I’d tell him all about how I could stare at the twinkling lights of the harbor for hours, how I wanted to steal away on one of the boats and end up on the farthest shore. How I wished I was something like Mark Twain. I’d have mopped up a grimy deck or gutted and cleaned fish for a month to just see somewhere new. And he’d pass me a cigarette and smile his crooked way. Brush back my unruly strands of red hair fighting with the breeze with his coarse hand, tell me that was the stupidest thing he’d ever heard. I’d laugh and shake my head till my bangs blinded my eyes, but it wasn’t funny at all. A ring of crushed carcasses of beer cans and crumb-lined snack bags made our stage for the act.

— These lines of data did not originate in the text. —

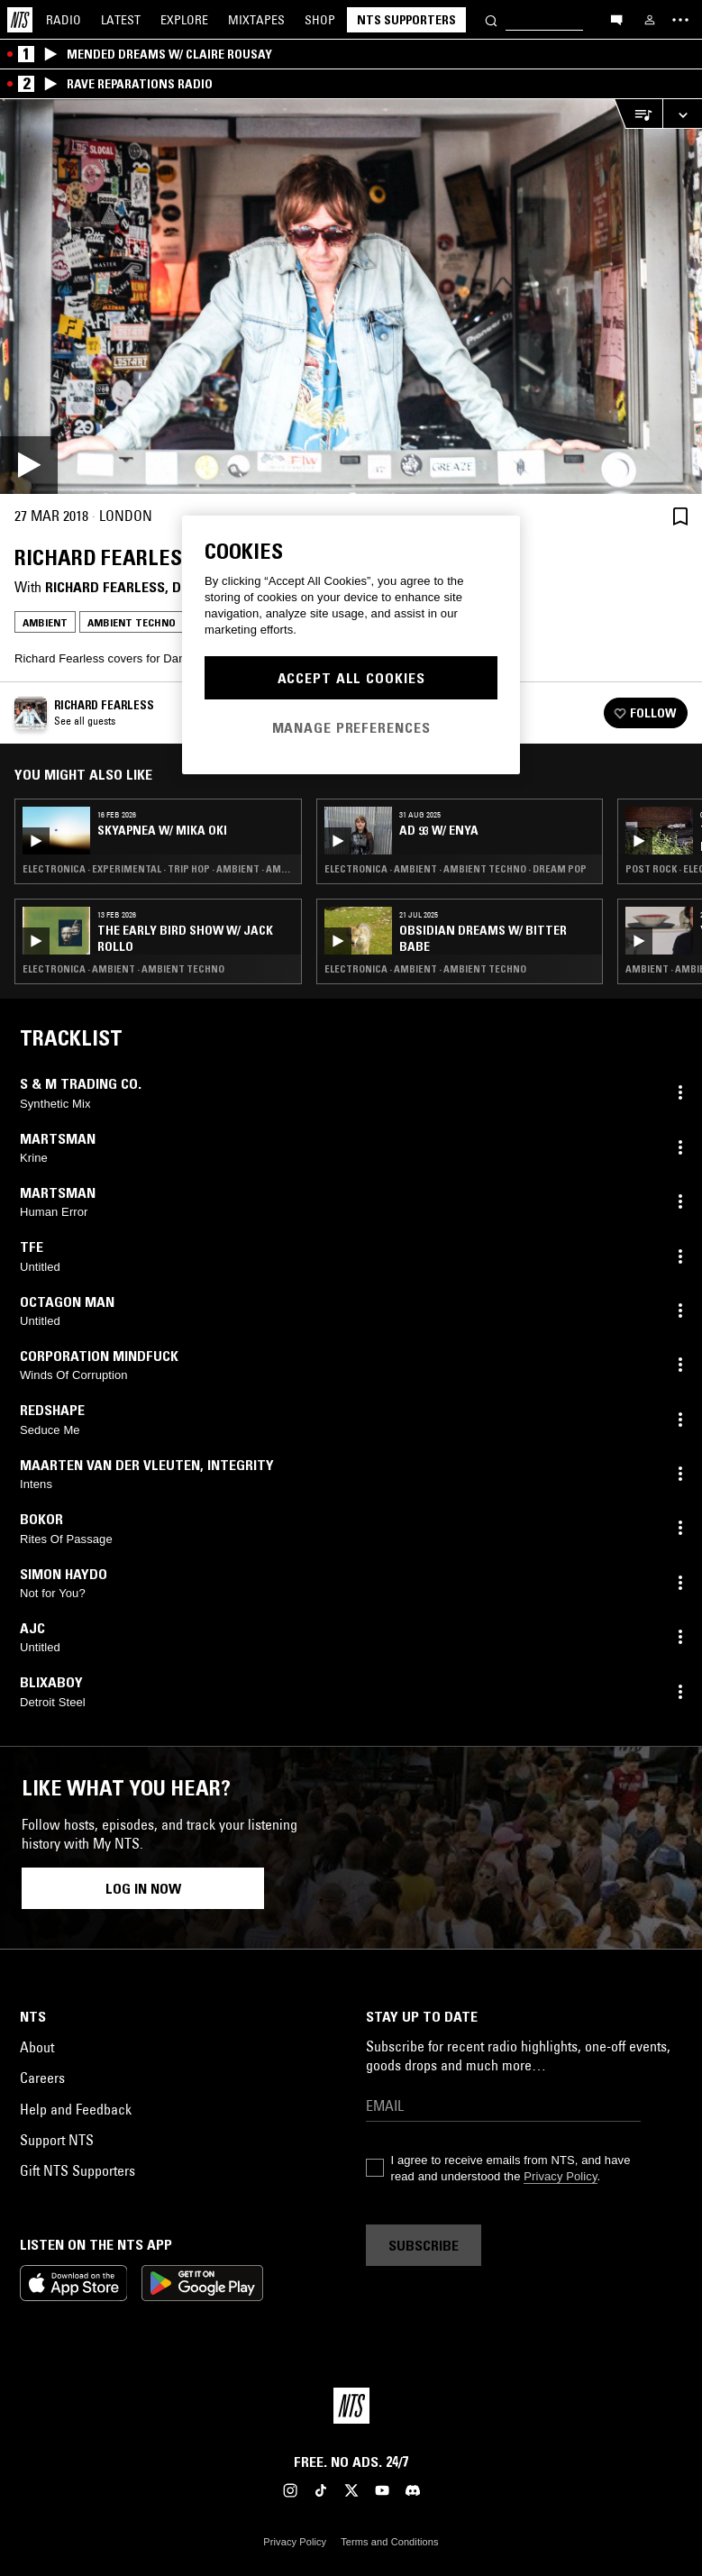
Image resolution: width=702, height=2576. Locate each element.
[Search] (491, 19)
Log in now (143, 1888)
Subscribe (423, 2245)
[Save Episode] (680, 516)
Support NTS (57, 2140)
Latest (121, 20)
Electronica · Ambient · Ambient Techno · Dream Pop (455, 869)
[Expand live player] (682, 114)
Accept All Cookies (351, 678)
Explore (184, 20)
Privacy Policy (560, 2176)
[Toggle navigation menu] (680, 19)
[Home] (19, 19)
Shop (320, 20)
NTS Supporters (406, 20)
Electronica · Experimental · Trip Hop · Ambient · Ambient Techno (158, 869)
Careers (42, 2078)
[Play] (351, 296)
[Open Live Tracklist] (638, 114)
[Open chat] (616, 19)
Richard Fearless (105, 587)
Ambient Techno (131, 622)
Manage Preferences (351, 727)
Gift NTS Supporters (77, 2170)
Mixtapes (256, 20)
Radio (63, 20)
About (37, 2047)
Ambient (45, 622)
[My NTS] (649, 20)
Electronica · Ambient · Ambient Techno (123, 969)
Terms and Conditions (389, 2541)
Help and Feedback (76, 2109)
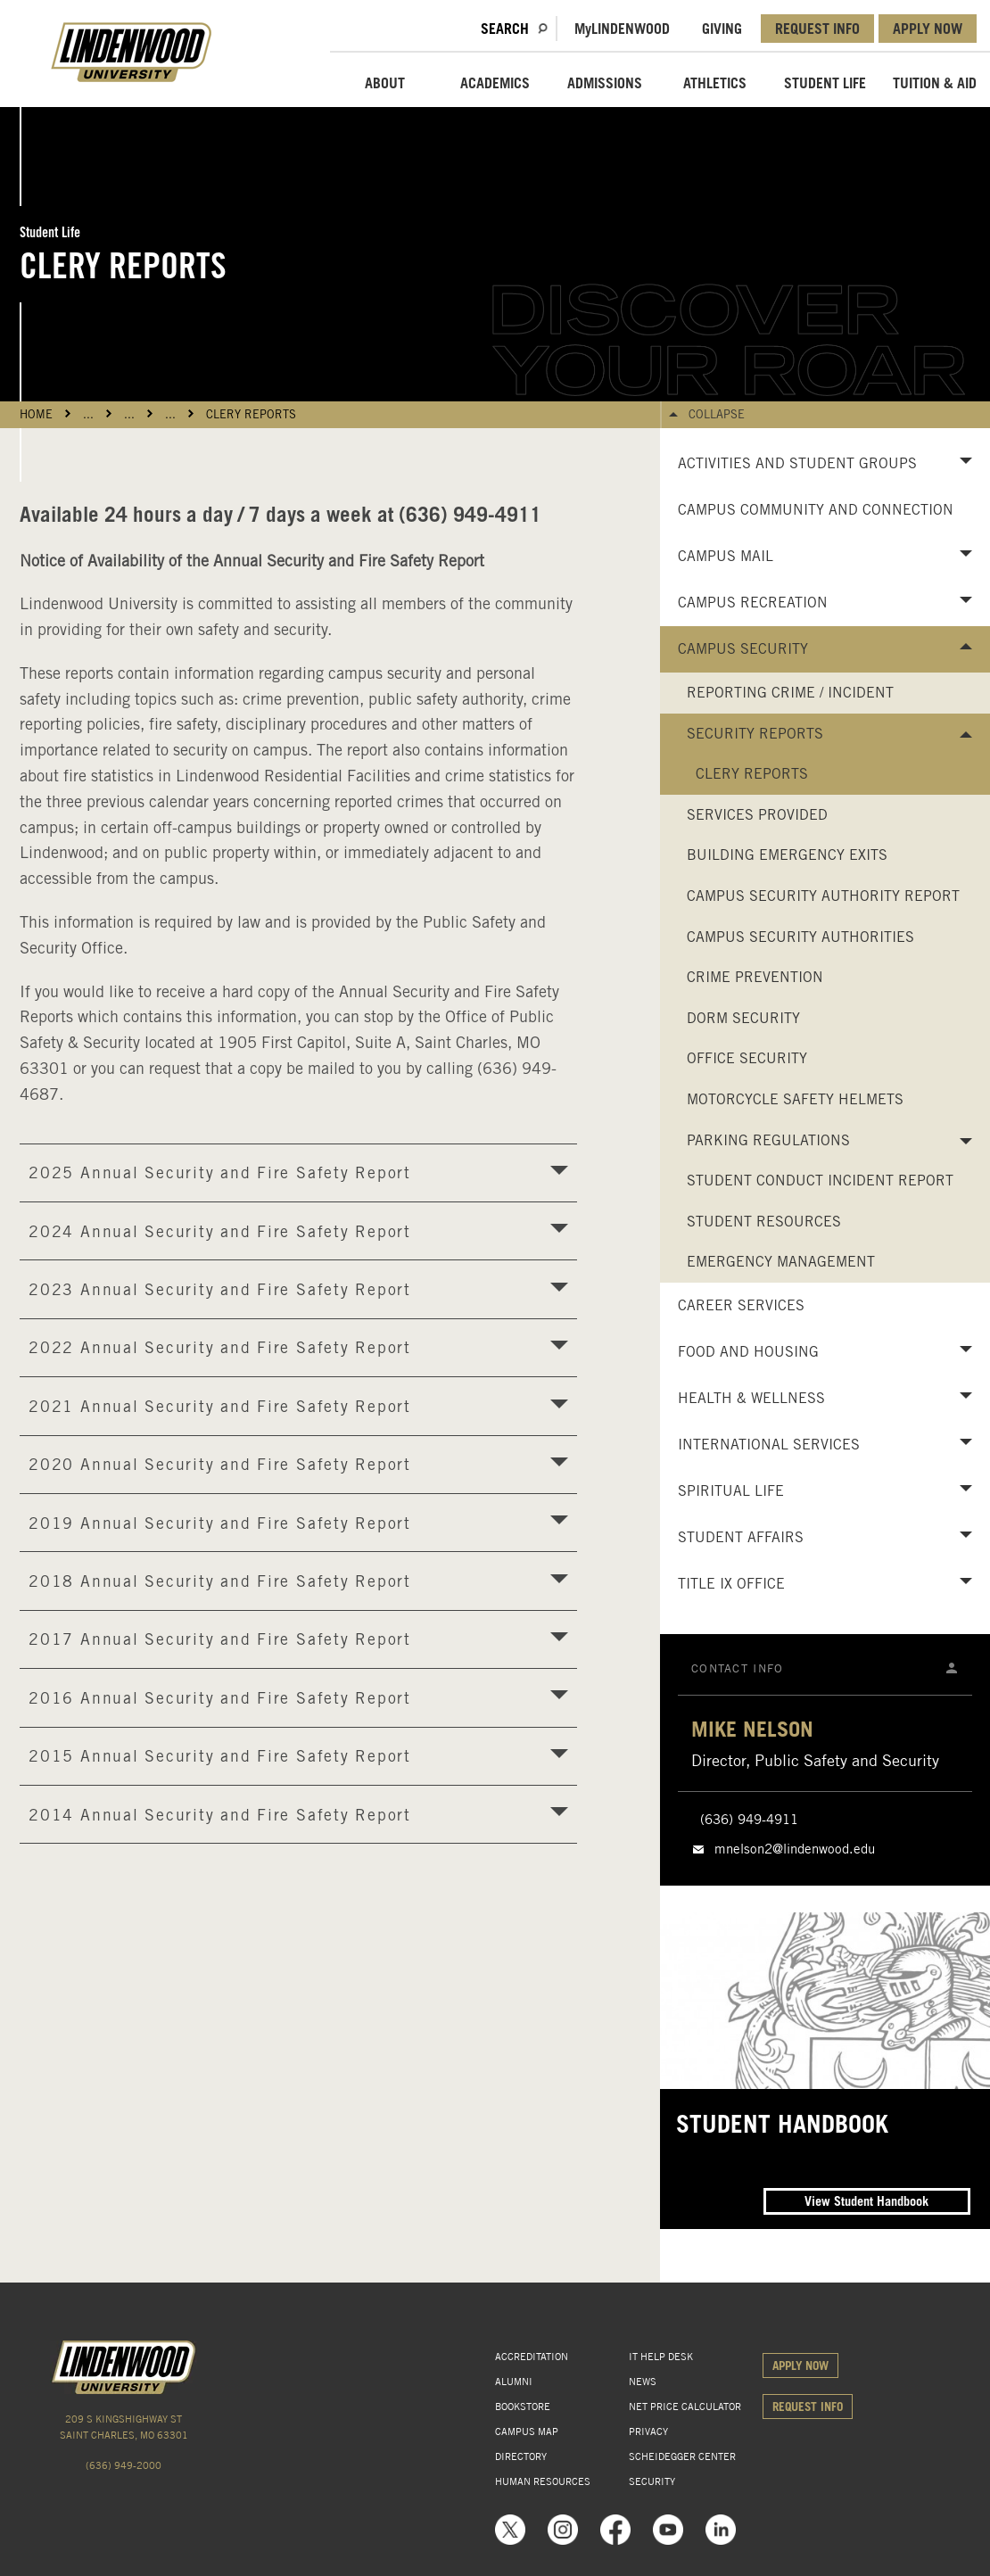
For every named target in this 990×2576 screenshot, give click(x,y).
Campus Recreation (753, 602)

For the scene to play out in painfully dragged-out slow-motion movements under a blanket of stormy night sky. My muffled voice struggling to climb up my throat and release itself into the air and scream, my nails clawing at his strong forearms, trapped in a human cage.
It started with an evening like this one, with that great divide between sea and sky, cloud and clear atmosphere, highlighting the gray abyss on either side. Tired navy eyelids revealing a surprisingly lively gaze, that stretch of dim sunlight fighting to illuminate a slice of world till it relinquishes all power to the hushed stars studding the night sky. There’ll probably be many more. I won’t see them here, though. I pray that this spot will be swallowed up by the greedy sea licking at its sandy banks. I pray I don’t do the same.